Dossier : IMM‑3332‑18

Référence : 2019 CF 358

[TRADUCTION FRANÇAISE CERTIFIÉE, NON RÉVISÉE]

Ottawa (Ontario), le 25 mars 2019

En présence de monsieur le juge Gleeson

ENTRE :

WEIJUN HUANG

demandeur

et

LE MINISTRE DE LA CITOYENNETÉ ET DE L’IMMIGRATION

défendeur

JUDGEMENT ET MOTIFS

I.  Aperçu

[1]  Le demandeur, M. Weijun Huang, est un citoyen de la Chine. Il est entré au Canada en provenance des États‑Unis en septembre 2012 et a demandé l’asile au motif qu’il craignait d’être persécuté en Chine parce qu’il est un adepte du Falun Gong. La Section de la protection des réfugiés [la SPR] a rejeté sa demande d’asile pour des motifs de crédibilité, et il sollicite maintenant le contrôle judiciaire de cette décision en vertu du paragraphe 72(1) de la Loi sur l’immigration et la protection des réfugiés, L.C. 2001, ch. 27 [la LIPR].

[2]  M. Huang soutient que la SPR a tiré des conclusions déraisonnables quant à la crédibilité.
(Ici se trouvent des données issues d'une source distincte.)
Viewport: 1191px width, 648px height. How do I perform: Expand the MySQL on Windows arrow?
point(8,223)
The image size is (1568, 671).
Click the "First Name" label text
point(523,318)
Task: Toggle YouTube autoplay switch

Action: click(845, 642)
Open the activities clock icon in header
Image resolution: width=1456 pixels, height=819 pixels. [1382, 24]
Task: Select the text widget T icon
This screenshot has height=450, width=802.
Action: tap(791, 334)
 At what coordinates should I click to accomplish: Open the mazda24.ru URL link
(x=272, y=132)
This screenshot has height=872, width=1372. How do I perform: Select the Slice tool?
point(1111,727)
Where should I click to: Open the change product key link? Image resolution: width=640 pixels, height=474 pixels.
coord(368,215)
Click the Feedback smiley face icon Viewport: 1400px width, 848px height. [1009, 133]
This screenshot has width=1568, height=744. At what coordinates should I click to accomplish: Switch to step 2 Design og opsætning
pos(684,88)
Le défendeur soutient que les conclusions quant à la crédibilité étaient raisonnables.

[3]  Pour les motifs qui suivent, la demande est accueillie.

II.  Contexte

[4]  M. Huang mentionne qu’il a commencé à pratiquer le Falun Gong en Chine en 2011 parce qu’il souffrait de douleurs cervicales chroniques. Son groupe de pratique a fait l’objet d’une descente du Bureau de la sécurité publique [le PSB] en juin 2012. Il s’est enfui et s’est réfugié chez son oncle.

[5]  Pendant qu’il était chez son oncle, M. Huang a appris que des représentants du PSB, qui étaient à sa recherche, s’étaient présentés à son domicile. Les représentants du PSB ont questionné ses parents afin de savoir où il se trouvait, l’ont accusé de participer aux activités d’une secte maléfique, et ils ont ordonné qu’il se rende à eux. Ils ont également averti ses parents qu’ils ne devaient pas dissimuler d’information sur leur fils et ils les ont informés que d’autres adeptes du Falun Gong avaient été arrêtés. 

[6]  M. Huang affirme que des représentants du PSB se sont présentés une deuxième fois à son domicile, qu’ils ont questionné ses parents de nouveau et qu’ils ont laissé entendre qu’il participait aux activités d’une secte maléfique. Il a donc décidé de fuir la Chine. Il a fait appel aux services d’un passeur, a quitté la Chine en août 2012 et est entré au Canada en septembre 2012 en passant par les États‑Unis. Il affirme que des représentants du PSB ont continué de se présenter à son domicile en Chine et qu’ils ont montré à ses parents un mandat d’arrêt à son nom en octobre 2012.

[7]  M. Huang affirme qu’il continue de pratiquer le Falun Gong au Canada.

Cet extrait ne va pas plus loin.